When I first heard that $100m was to go towards remote health services, my head was spinning with the possibilities; bolstering community clinics and Aboriginal Community Controlled Health Organisations (ACCHOs), expanding the range of services, preventative primary health care initiatives, increasing Aboriginal Health Worker numbers, the possibilities seemed endless. Then I had a look at what scant details were available and my enthusiasm shrivelled. I had assumed that this funding would be directed to existing health services, either the NT Government or Aboriginal health services, ie, bolstering the already existing health infrastructure. Unfortunately, it looks like the Govt envisages a separate Commonwealth controlled structure of visiting health providers. That in itself is no problem as fly-in fly-out services are part of the picture, but this should be part of an integrated health system.

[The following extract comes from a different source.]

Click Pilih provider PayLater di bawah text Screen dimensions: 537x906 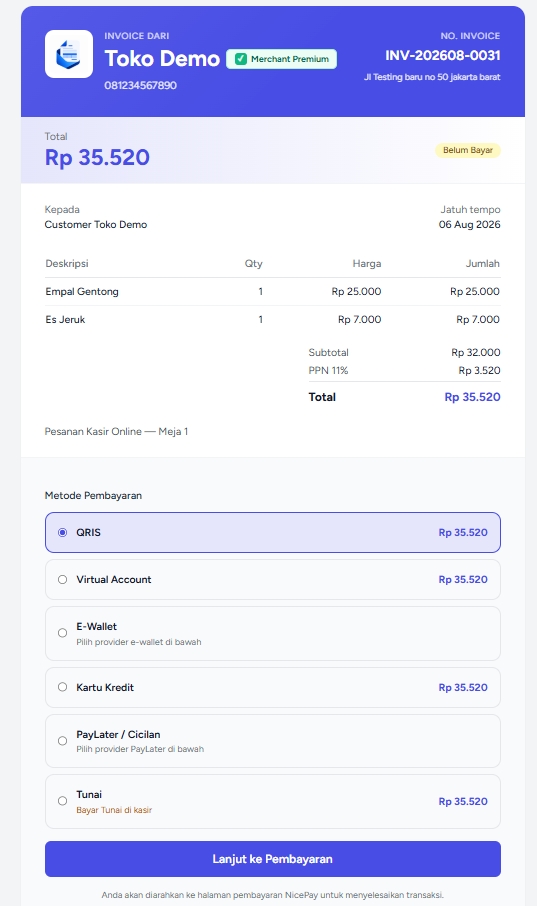point(140,749)
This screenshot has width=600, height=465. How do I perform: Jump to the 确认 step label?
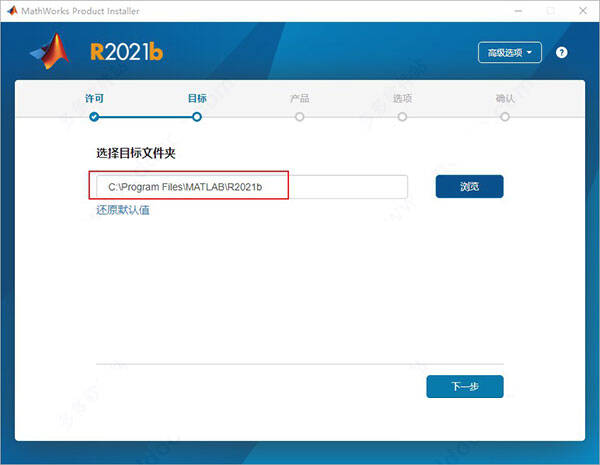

From what little information is available it seems that this is the only plan for the $100m. And that is a problem. Visiting health practitioners rely on a functioning and adequately resourced community clinic to work from, and with. When the visitors leave there is usually follow-up required and if the capacity of existing community clinics is unchanged, this initiative will fail to deliver on its promise. Directing part of this funding to ACCHOs would be a very sensible option, but the Minister appears to have an inexplicable aversion to this. Worryingly, there is a scent of the temporary around this measure. The funding commitment is for 2 years and if it is to be a stand-apart Commonwealth controlled service, it would be very easy to simply end the measure after an announcement of ‘mission accomplished’. Some of the language used in the Minsters’ press release reinforces this impression. For instance it is suggested that the ‘Corps’ will be involved in “blitzes” on selected health issues, such as middle ear disease in children. This is a worry. The current ‘blitz’, known as the child health checks, is the perfect demonstration of its’ limitations. What is required is an increased and sustained commitment to comprehensive health care over the long-term to address chronic health issues. A ‘blitz’ on middle ear disease will not solve the problem of high rates of ear infections in Aboriginal kids. Middle ear disease is a condition associated with overcrowding and poverty, and without simultaneously addressing the causative factors, the ‘blitz’ will fail.
The extra funding announced for health is welcome and much needed, but is likely to be highly flawed in application owing to two clear characteristics of the intervention to date; the desire for highly centralised control, and a lack of interest in involving those being affected, especially Aboriginal organisations.